9 habits to help you stay consistent with your fitness goals
MOST people don’t struggle with working out, they struggle with sticking to it. Motivation feels exciting at first, but it fades quickly. Life gets busy, work drains your energy, and weather, stress, and low mood all make it easy to skip “just one” workout… which can easily turn into several.
“The truth is consistency has very little to do with motivation and everything to do with habit design,” says fitness trainer Giovanie White. “When exercise becomes automatic, convenient, and part of your identity, you no longer rely on willpower alone.”
White said there are certain strategies that make fitness easier to maintain, even on low-motivation days. Here are nine habits he recommends for staying consistent.
1) Just start
“The goal is not to complete a long workout, it’s to begin. So give yourself just two minutes, and reduce your habit to the smallest, easiest version. This may mean just two minutes of stretching, two minutes of squats or push-ups, or a two-minute walk outside.”
White said once you start, you often will continue. But even if you don’t, you would have started.
2) Nudge yourself
“Your environment should nudge you toward action. Lay out your workout clothes the night before, keep your dumbbells in the living room, put your walking shoes by the door, or set a daily reminder at the same time,” White said. “When the cue is visible, the habit becomes predictable.”

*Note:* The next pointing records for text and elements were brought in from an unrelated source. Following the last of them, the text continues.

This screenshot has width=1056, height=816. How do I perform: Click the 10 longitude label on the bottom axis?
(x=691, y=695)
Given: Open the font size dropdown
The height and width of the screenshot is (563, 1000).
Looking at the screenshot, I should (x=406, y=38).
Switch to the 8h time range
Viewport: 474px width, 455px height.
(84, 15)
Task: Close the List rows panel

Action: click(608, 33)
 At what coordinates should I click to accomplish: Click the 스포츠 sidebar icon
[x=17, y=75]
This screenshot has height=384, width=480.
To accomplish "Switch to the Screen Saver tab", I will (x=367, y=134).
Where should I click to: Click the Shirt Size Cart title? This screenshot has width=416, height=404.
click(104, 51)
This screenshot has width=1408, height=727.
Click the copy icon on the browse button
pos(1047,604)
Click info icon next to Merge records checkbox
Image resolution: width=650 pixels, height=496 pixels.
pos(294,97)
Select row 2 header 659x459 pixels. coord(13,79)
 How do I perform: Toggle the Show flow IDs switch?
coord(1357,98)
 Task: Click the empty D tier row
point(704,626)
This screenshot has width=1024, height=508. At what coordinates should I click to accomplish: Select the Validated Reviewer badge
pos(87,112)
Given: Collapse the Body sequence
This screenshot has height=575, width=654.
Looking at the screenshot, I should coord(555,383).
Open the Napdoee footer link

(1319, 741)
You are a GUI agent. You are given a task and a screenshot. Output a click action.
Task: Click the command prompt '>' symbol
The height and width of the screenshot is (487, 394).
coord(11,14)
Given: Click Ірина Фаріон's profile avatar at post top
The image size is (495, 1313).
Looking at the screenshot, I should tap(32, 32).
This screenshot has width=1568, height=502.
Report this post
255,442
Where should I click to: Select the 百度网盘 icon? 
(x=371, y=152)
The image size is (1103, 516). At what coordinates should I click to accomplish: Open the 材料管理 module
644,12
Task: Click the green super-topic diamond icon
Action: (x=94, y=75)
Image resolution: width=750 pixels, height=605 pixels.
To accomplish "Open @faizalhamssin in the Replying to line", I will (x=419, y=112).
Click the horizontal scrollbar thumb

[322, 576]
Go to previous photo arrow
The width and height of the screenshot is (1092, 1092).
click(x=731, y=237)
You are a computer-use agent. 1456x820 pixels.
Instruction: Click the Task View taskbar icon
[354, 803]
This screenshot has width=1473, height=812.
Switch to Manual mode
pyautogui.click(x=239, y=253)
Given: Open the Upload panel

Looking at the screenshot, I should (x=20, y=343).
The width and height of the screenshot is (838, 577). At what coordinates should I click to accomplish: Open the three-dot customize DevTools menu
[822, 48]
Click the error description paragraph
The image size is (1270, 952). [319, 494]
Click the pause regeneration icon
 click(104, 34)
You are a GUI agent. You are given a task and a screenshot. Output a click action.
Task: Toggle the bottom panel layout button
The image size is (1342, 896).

3) Pair the unpleasant with the pleasant
“Pair your new fitness behaviour with something you already do and enjoy daily,” White said. “So, for example, promise yourself that after making coffee you’ll stretch for five minutes, or after 10 minutes on social media you’ll take a 10-minute walk. This links your new habit to an existing routine so it feels natural, not forced.”
4) Remove friction
“Choose workouts you enjoy, keep routines simple, and work out at home if driving to the gym is a mental roadblock,” White said. “Success lives in convenience.”
5) Track small wins
Visual accountability keeps you consistent. “Try a calendar to mark off your workouts daily, a habit-tracking app, or a simple notebook to track progress,” White said. “Seeing progress builds momentum and makes you less likely to break the chain.”
6) Plan for off days
Motivation doesn’t disappear, it just fluctuates. “Create a minimum version of your workout for off days, like just a 10-minute walk or stretching before bed,” White said.
7) Be flexible
“Consistency doesn’t mean perfection, it means showing up in some capacity. So remove the all-or-nothing mindset, and know that missing a day doesn’t mean you ruined your progress,” White said.
8) Make it fun
The best workout is the one you actually want to do. “Enjoyment fuels consistency more than discipline, so try dancing, hiking, swimming, or whatever you actually like,” White said.
9) Ask yourself why
“Ask yourself, ‘Why do I want to feel stronger? What improves in my life when I exercise? Who am I doing this for?’ A strong ‘why’ survives weak days,” White said.
“With small steps, simple routines, and a supportive environment, fitness will become something you live, not something you force yourself to do.”